Savings accounts have better growth over long periods. As the money stays there, it gains interest which accrues. It’s the reason why emergency funds and larger purchases have these accounts for storage. While you’re building the money you need, you’ll avoid spending it on other necessities because of the withdrawal limit.
Should I Use a Savings Account for My Emergency Fund?
Yes, a savings account is one of the best places to put an emergency fund. Choose one with a high yield, and the money will accrue higher interest rates. Not only that, but you’ll also earn interest on deposits. You should also find accounts with little to no minimum balance requirements apart from interest rates.
Some banks also offer other benefits from choosing them. It can depend on the bank, but you’ll see things such as:
- Limited time higher interest rate offers
- Extra deposit on the account
- Easy access to the account with any added charges
Do Savings Accounts and Checking Accounts Have Minimum Balances?
The minimum balance on both accounts will depend on the bank involved. You’ll find that their terms vary, and some will even offer you zero minimum to entice you to open an account with them. If you’re concerned about minimum balances, you should go with one that has the best terms.
When you withdraw below the minimum and stay at that level for an extended period, you’ll often incur a charge.
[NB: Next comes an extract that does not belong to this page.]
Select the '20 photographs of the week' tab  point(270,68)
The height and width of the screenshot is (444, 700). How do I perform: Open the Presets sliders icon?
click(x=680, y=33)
The bank can charge from the remaining balance or when you choose to deposit on the account. Again, these terms can be flexible, and banks have different approaches to these rulings.
It’s best to ask about these from the bank before settling on opening an account. That way, you won’t encounter any unwanted surprises.
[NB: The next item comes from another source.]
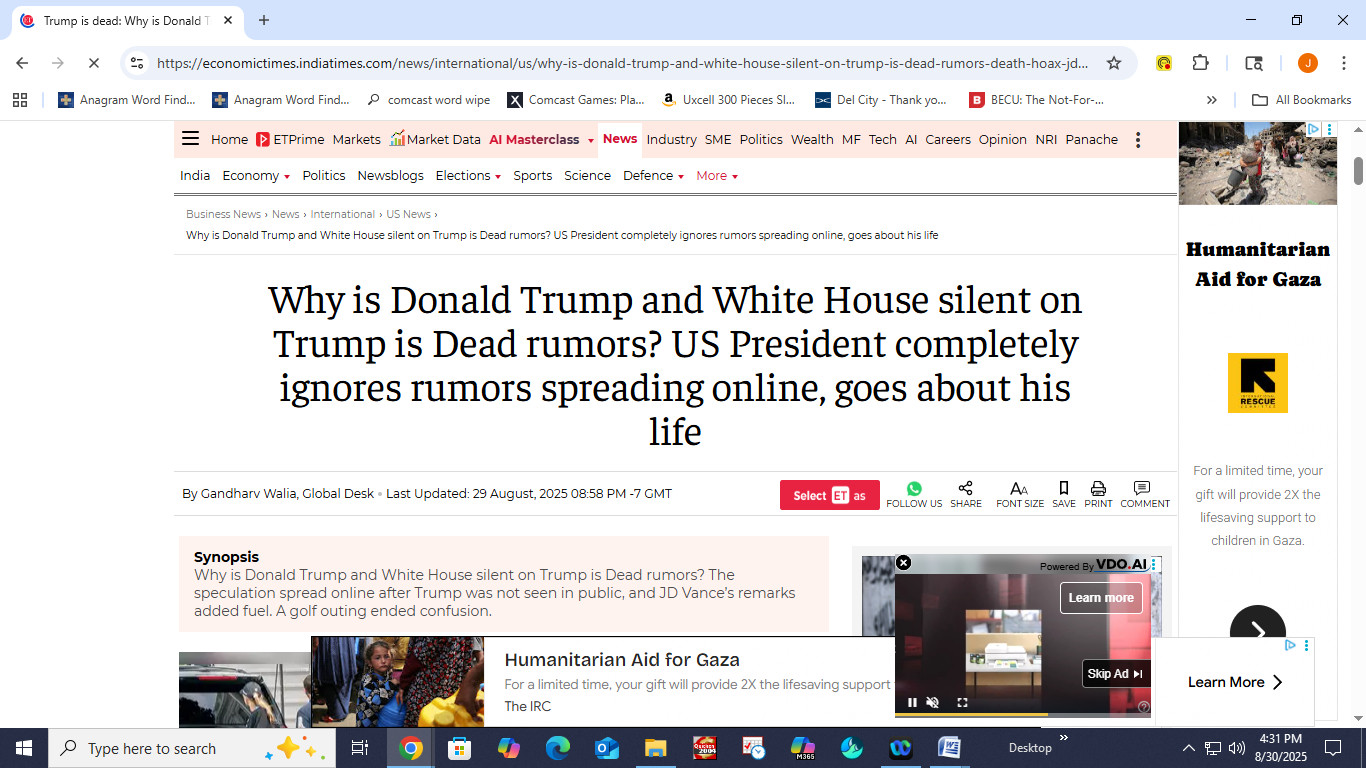The image size is (1366, 768).
Task: Open the More dropdown in sub-navigation
Action: coord(717,175)
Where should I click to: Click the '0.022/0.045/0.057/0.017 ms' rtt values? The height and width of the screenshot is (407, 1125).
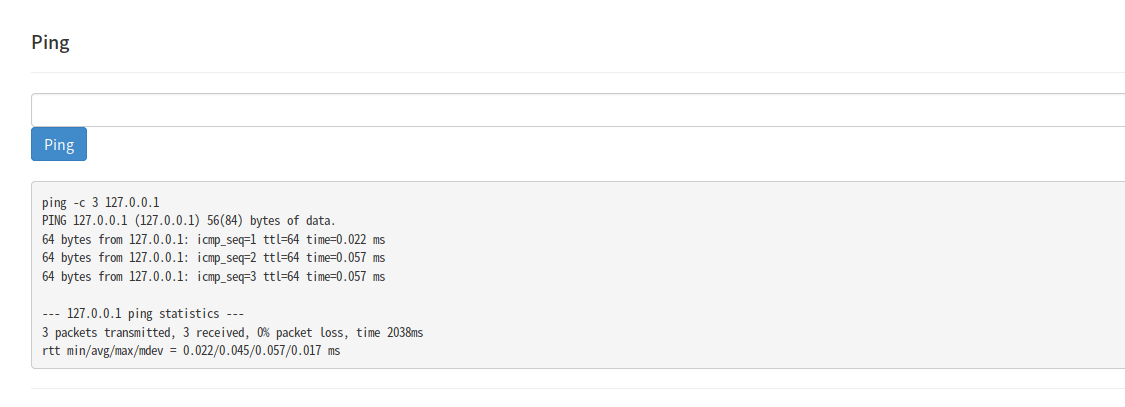[x=261, y=351]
Are Savings Accounts and Checking Accounts FDIC Insured?
The FDIC is an insurance company specializing in banks. In case an issue occurs, they will provide coverage that can help the clients get back the money the bank owes. Nearly all banks carry FDIC for their insurance, and you are free to ask the bank before you open an account.
The FDIC covers checking and savings accounts, apart from other bank products. The coverage is up to $250,000 per depositor per bank.
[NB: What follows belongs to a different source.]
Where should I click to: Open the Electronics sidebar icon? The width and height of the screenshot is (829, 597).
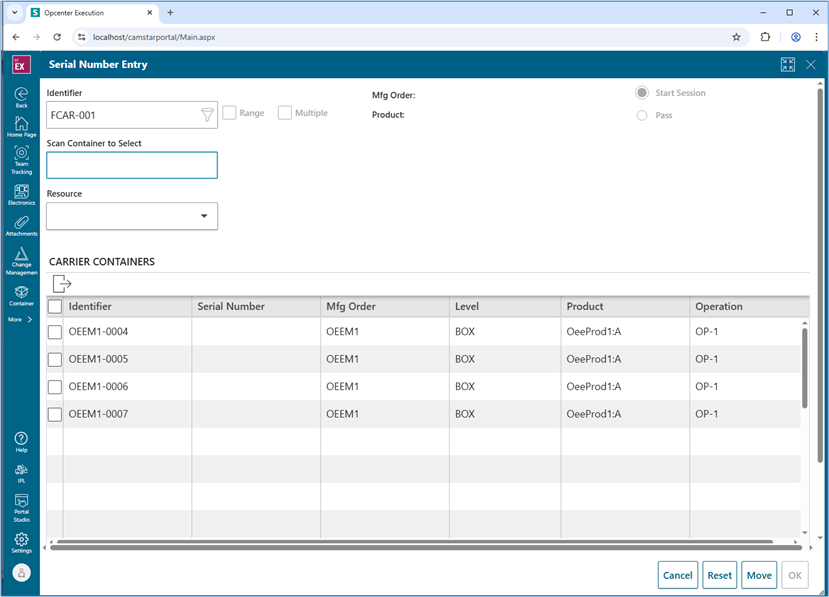point(20,194)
Will I Lose Money if My Bank Closes Down?
One of the worst-case scenarios for a bank client is when the financial institution they’re relying on shuts down. When a bank can no longer render its services, it will face losses, especially investments. However, this does not affect savings or checking accounts in any way.
It’s because most banks today have insurance that covers these accounts. They pay a hefty sum to ensure that they’ll have money backed up to cover all their clients’ needs in case of a meltdown. The FDIC is one of the institutions that provide insurance. It’s critical to check a bank’s coverage, especially if you’re holding money there long term.
Wrapping It Up
When deciding between savings and checking accounts, it’s best to choose based on your needs. Checking is better if you’re looking for something to handle daily transactions. If you want to save money long-term, savings will provide better growth rates.
Most bank account holders have one of each and transfer money between them. Ideally, you should gain access to both short and long-term accounts. The bank’s programs, features, and other offerings may also sway you to choose between one or the other. Whatever you decide, make sure to do your research and weigh the benefits of each.